- _Work to be completed_
Filter the listing below down to the lines that contain the string "next", copying each one unchanged. Case counts.

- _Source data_

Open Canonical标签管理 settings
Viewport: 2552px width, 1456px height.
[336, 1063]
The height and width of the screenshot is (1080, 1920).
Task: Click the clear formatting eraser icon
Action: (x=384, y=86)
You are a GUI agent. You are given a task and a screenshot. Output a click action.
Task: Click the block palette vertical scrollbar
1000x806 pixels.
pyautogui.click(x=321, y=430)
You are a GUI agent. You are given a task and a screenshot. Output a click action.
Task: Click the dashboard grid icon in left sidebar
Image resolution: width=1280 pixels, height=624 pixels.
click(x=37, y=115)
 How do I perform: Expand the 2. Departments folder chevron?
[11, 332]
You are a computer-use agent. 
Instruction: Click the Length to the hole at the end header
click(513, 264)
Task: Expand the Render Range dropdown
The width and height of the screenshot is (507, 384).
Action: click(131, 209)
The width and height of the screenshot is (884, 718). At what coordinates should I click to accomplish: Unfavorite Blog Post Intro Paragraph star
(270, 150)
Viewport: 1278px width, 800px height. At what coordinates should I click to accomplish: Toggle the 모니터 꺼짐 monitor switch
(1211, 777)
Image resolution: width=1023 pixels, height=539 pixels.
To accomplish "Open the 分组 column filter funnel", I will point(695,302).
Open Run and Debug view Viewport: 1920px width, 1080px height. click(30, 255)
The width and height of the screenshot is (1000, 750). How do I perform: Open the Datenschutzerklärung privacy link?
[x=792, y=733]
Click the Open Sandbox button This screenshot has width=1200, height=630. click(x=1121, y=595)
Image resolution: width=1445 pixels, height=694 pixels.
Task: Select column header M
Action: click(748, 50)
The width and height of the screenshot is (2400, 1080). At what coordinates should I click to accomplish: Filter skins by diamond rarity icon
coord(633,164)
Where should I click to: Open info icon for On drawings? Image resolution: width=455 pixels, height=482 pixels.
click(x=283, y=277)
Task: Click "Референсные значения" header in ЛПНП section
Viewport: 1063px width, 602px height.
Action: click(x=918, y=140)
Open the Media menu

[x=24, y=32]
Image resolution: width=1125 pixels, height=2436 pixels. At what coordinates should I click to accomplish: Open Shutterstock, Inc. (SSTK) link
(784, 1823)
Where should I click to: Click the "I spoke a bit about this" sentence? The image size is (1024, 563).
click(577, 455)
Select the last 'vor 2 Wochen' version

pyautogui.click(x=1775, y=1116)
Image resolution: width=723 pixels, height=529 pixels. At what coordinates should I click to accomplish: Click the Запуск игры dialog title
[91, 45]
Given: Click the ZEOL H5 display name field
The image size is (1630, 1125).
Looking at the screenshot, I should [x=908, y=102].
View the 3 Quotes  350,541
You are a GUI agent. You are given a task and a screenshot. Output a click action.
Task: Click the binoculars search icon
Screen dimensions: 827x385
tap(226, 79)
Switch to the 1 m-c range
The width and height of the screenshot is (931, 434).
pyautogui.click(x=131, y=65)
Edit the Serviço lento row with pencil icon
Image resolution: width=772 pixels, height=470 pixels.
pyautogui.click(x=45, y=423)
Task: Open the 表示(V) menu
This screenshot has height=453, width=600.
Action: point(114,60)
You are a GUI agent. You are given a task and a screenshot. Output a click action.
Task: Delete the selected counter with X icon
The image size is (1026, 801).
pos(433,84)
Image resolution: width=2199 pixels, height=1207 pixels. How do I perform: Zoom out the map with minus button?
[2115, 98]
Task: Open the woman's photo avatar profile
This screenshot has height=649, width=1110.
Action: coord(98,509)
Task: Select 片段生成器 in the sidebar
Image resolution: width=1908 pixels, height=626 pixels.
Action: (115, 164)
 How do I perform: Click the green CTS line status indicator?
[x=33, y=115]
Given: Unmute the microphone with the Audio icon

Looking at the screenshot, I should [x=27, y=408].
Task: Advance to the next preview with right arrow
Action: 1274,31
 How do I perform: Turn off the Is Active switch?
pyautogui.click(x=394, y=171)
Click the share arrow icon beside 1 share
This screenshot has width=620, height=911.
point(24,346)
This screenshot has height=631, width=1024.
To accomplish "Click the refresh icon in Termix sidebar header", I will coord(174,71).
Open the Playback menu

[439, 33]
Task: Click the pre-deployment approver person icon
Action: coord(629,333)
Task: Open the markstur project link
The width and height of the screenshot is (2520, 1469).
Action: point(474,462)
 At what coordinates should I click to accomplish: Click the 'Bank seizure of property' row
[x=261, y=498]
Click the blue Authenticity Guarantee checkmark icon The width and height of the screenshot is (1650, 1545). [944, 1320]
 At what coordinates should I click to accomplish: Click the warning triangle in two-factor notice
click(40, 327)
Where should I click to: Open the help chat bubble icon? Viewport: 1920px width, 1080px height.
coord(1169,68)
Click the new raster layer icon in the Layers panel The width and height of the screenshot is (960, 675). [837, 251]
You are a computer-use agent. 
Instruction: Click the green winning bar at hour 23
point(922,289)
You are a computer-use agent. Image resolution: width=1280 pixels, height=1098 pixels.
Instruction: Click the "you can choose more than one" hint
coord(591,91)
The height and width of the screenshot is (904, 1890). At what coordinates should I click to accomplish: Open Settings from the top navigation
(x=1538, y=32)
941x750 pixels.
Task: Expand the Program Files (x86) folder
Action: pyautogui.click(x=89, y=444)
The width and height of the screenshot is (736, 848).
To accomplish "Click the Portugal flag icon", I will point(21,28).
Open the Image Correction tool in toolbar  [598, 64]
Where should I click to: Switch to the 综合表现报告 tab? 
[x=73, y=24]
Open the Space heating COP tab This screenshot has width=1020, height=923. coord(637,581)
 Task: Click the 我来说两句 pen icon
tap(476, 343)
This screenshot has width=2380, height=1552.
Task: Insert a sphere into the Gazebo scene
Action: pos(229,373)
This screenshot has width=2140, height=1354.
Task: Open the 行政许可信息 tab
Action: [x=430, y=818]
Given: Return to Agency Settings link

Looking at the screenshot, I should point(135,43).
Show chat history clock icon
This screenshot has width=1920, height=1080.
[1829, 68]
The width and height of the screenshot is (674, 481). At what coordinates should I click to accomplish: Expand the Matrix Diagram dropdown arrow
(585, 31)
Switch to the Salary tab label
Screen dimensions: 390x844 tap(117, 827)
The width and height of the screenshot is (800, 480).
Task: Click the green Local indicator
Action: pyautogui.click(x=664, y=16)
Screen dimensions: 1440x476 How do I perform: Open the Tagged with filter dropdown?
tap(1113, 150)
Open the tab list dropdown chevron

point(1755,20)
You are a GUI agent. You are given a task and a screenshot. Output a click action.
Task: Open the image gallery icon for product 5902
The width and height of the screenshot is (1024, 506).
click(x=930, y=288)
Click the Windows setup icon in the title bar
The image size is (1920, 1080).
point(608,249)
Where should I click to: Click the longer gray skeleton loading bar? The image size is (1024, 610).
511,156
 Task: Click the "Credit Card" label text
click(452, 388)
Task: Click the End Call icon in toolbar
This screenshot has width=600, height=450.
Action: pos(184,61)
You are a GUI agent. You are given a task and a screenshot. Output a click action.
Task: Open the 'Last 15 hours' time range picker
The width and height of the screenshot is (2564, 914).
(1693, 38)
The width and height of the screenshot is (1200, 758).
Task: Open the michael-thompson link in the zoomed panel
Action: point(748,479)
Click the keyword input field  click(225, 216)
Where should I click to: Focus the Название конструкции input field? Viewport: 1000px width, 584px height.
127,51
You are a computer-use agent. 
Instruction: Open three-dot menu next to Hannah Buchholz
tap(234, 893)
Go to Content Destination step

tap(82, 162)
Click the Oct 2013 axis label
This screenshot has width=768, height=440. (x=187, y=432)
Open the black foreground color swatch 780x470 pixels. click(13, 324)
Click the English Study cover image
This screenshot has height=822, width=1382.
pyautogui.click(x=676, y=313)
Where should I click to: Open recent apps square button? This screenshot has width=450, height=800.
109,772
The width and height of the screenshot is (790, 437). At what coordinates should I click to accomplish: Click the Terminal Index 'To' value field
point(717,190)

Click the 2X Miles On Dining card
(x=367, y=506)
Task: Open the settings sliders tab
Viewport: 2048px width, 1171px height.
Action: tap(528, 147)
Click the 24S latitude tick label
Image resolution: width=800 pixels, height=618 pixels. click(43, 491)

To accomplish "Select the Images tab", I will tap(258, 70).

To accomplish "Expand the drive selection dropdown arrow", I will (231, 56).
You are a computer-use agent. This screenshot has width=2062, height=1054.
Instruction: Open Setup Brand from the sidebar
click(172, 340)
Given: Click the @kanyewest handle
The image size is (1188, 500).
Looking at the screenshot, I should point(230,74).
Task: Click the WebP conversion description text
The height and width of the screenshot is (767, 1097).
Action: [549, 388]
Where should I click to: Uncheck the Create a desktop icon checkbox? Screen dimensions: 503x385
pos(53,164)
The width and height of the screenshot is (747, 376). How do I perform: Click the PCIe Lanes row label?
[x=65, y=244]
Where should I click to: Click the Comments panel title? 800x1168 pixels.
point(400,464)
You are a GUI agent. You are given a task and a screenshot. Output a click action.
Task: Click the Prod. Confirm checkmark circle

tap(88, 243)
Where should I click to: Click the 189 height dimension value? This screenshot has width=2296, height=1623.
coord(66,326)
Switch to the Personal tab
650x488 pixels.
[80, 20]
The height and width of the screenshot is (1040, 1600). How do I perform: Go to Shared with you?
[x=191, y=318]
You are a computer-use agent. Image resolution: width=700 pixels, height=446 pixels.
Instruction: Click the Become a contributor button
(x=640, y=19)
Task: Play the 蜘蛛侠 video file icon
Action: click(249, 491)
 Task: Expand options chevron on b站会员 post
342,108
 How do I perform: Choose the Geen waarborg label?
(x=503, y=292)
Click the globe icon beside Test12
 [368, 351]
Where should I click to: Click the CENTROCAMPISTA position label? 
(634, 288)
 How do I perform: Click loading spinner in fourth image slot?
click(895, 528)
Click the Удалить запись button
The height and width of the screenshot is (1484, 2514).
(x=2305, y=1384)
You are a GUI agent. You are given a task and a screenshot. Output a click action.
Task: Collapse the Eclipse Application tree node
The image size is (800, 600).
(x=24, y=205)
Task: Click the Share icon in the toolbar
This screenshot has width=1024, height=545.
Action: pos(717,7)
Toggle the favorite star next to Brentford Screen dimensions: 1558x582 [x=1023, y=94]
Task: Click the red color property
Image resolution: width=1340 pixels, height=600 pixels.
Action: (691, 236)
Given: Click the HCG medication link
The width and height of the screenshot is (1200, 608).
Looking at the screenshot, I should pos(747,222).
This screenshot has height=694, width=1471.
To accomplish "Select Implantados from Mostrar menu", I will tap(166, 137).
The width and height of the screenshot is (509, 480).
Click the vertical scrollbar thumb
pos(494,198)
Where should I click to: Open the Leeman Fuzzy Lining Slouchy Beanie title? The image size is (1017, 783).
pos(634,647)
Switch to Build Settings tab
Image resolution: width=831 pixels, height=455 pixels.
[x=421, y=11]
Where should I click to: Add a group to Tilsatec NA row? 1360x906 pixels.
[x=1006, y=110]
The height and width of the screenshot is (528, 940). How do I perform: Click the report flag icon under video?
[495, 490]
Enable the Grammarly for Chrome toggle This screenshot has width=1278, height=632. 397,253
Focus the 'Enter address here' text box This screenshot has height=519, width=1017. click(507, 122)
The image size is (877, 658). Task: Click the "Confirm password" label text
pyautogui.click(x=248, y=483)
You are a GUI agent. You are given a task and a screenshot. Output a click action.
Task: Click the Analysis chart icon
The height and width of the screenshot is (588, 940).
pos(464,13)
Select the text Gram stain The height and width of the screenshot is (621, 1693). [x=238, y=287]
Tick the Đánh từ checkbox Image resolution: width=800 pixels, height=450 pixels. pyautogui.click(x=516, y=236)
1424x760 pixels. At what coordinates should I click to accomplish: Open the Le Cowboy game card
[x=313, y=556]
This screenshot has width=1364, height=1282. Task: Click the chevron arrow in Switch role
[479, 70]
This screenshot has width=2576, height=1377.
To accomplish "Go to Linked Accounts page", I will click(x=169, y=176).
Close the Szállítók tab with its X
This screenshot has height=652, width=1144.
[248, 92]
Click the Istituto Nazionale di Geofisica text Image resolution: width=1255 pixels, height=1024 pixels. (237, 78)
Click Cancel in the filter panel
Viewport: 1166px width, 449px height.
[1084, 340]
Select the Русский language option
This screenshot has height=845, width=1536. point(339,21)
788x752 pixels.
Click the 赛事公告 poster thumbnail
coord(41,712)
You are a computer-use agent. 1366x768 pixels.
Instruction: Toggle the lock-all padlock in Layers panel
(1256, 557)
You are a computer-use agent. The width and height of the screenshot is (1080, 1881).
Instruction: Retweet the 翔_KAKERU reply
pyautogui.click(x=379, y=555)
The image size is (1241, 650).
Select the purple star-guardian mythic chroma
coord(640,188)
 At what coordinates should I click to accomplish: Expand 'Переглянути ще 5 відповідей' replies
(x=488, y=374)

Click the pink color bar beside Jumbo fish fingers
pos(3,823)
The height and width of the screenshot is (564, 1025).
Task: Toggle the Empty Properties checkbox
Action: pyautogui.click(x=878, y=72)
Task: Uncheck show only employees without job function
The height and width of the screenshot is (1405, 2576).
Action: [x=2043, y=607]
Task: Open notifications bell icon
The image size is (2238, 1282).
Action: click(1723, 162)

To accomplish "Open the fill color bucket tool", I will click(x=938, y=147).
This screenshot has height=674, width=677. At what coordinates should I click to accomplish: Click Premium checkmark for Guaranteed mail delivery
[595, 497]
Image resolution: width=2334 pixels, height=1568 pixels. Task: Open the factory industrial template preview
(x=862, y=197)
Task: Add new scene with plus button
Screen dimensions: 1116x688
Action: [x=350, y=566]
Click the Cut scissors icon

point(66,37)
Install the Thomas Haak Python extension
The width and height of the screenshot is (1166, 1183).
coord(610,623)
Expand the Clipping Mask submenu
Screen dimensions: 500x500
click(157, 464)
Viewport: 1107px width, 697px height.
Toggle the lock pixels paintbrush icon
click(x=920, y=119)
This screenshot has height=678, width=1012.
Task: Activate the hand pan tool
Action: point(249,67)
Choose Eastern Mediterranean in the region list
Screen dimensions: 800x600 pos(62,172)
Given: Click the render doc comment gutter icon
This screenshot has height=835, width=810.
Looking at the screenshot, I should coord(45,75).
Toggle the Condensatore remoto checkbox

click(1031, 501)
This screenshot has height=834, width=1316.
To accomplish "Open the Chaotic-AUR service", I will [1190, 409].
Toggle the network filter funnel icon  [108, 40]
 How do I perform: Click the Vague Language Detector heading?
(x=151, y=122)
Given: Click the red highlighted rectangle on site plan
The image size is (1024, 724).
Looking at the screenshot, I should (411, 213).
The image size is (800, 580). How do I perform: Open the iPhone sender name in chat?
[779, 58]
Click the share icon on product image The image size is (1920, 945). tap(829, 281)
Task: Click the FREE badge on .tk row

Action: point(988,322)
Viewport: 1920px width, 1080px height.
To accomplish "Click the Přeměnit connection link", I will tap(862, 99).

- _Output for this exercise_
Task: Advance to the next preview with right arrow
Instruction: Open three-dot menu next to Hannah Buchholz
Toggle the favorite star next to Brentford Screen dimensions: 1558x582 [x=1023, y=94]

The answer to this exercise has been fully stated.